The wrist is made up of eight small bones and the two forearm bones, the radius and ulna. The shape of the bones allows the wrist to bend and straighten, move side-to-side, and rotate, as in twisting the palm up or down. A fracture may occur in any of these bones when enough force is applied, such as when falling down onto an outstretched hand. Severe injuries may occur from a more forceful injury, such as a car accident or a fall off a roof or ladder. The most commonly broken bone of the wrist is the radius. When the wrist is broken, there is pain, swelling, and decreased use of the hand and wrist.
The pattern of the fracture, whether it is displaced or non-displaced, stable or unstable are all factors in determining the treatment. Other important considerations include your age, overall health, hand dominance, work and leisure activities, the presence of any prior injury or arthritis, and any associated injuries.
A splint or cast may be used to treat a fracture that is not displaced, or to protect a fracture that has been set.

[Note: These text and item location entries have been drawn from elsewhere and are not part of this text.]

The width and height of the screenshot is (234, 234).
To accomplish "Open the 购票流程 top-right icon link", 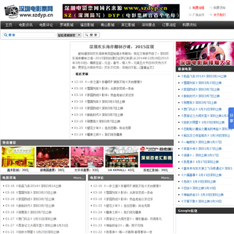I will coord(196,8).

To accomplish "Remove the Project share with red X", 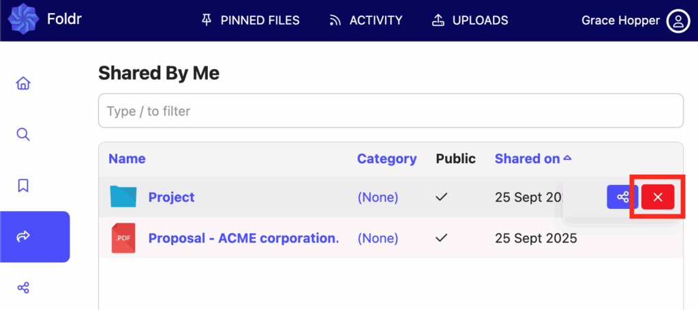I will 658,197.

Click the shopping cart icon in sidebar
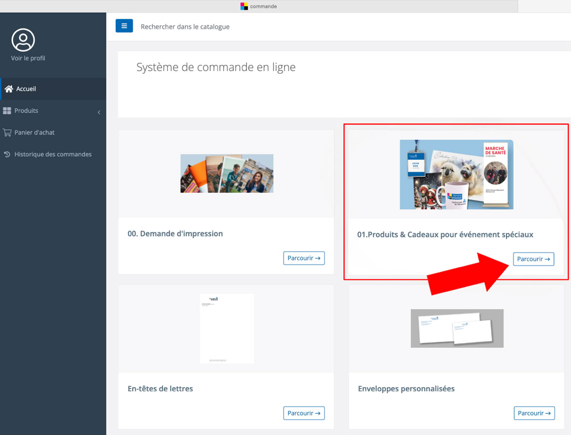tap(7, 133)
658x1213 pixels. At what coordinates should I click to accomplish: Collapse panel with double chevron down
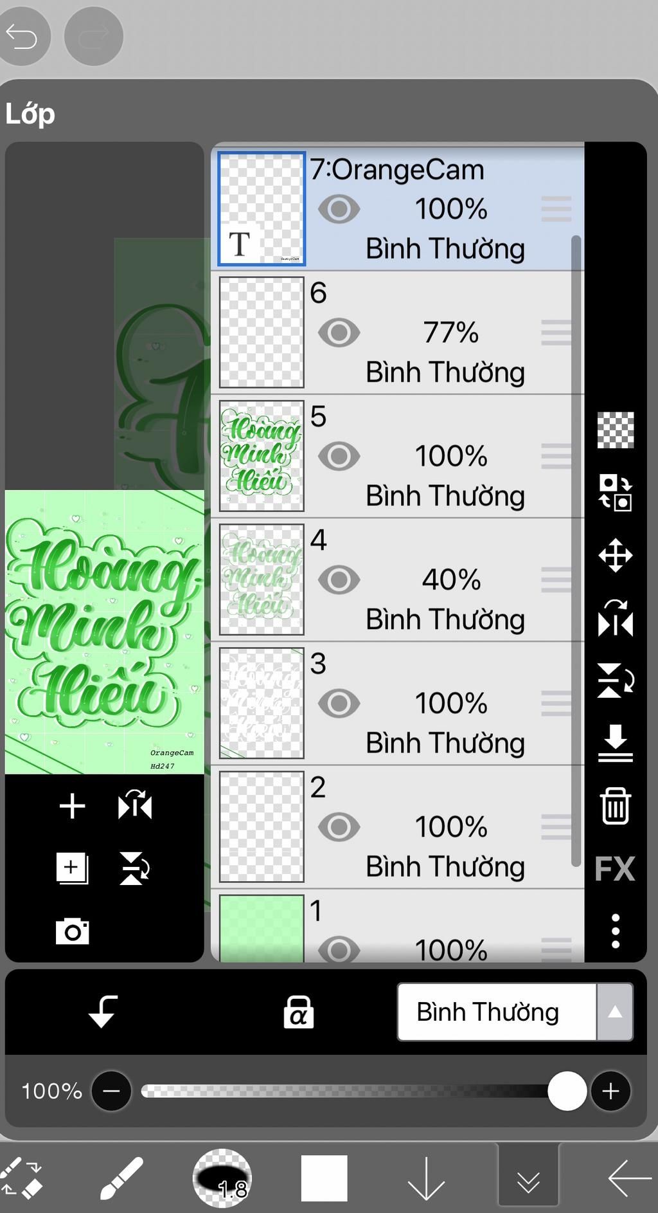(x=528, y=1180)

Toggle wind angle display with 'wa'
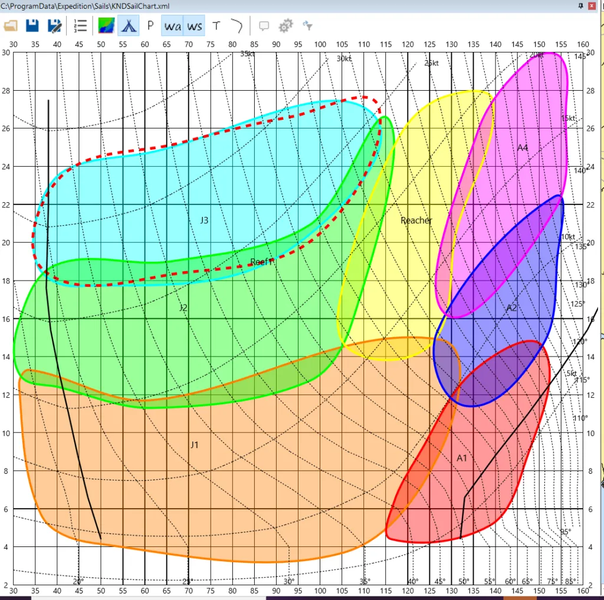click(172, 25)
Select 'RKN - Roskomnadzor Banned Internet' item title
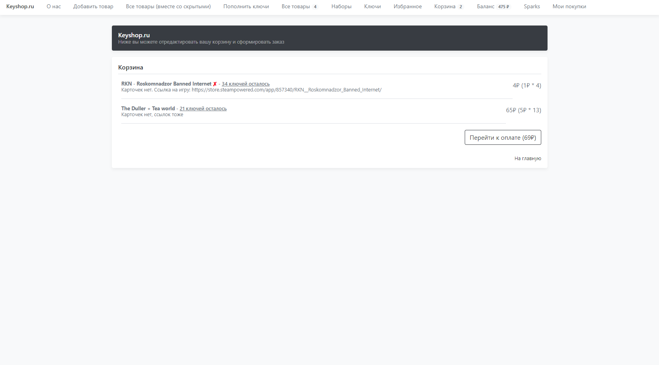Image resolution: width=659 pixels, height=365 pixels. (x=166, y=84)
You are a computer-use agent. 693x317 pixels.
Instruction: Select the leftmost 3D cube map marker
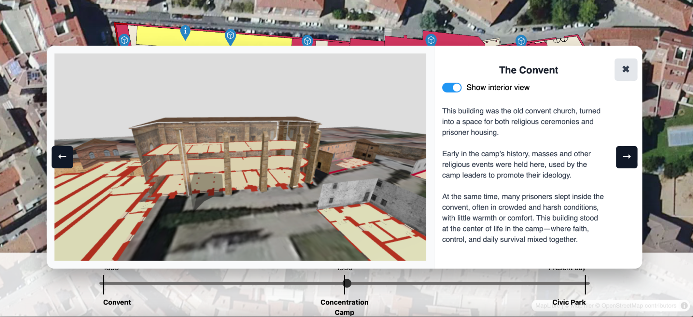point(124,40)
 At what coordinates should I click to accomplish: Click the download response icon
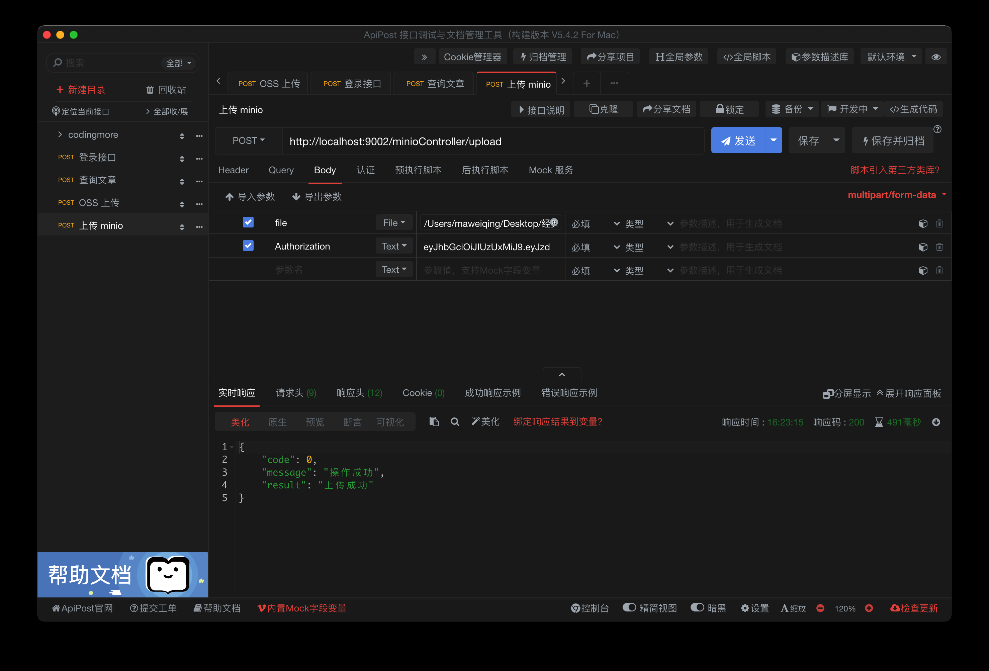pyautogui.click(x=936, y=422)
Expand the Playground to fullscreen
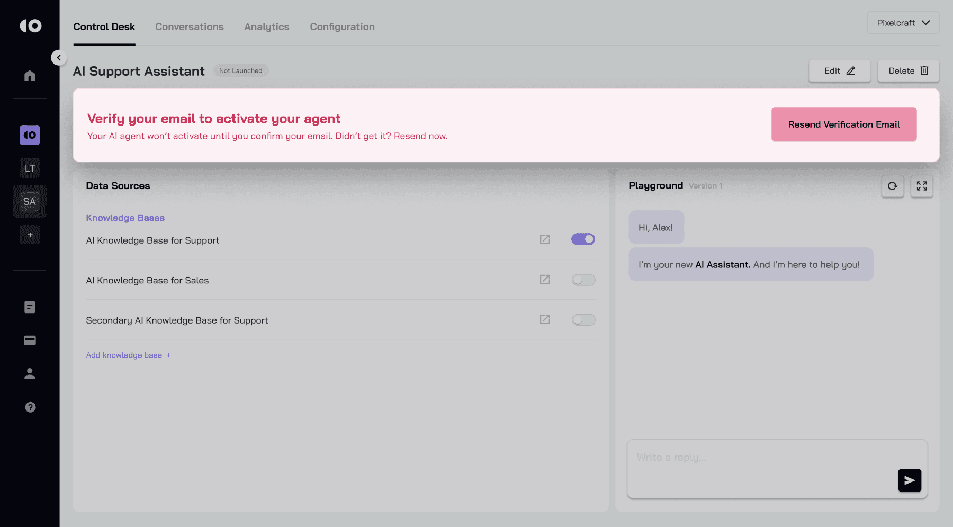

Other fractures may need surgery to properly set the bone and to stabilize it. Fractures may be stabilized with pins, screws, plates, rods, or external fixation. Dr Goldberg will determine as to which treatment is the most appropriate in your individual case.
On occasion, bone may be missing or may be so severely crushed that there is a gap in the bone once it has been realigned. In such cases, a bone graft may be necessary. In this procedure, bone is usually taken from the hip to help fill in the defect. Bone from a bone bank or synthetic bone graft substitutes may also be used.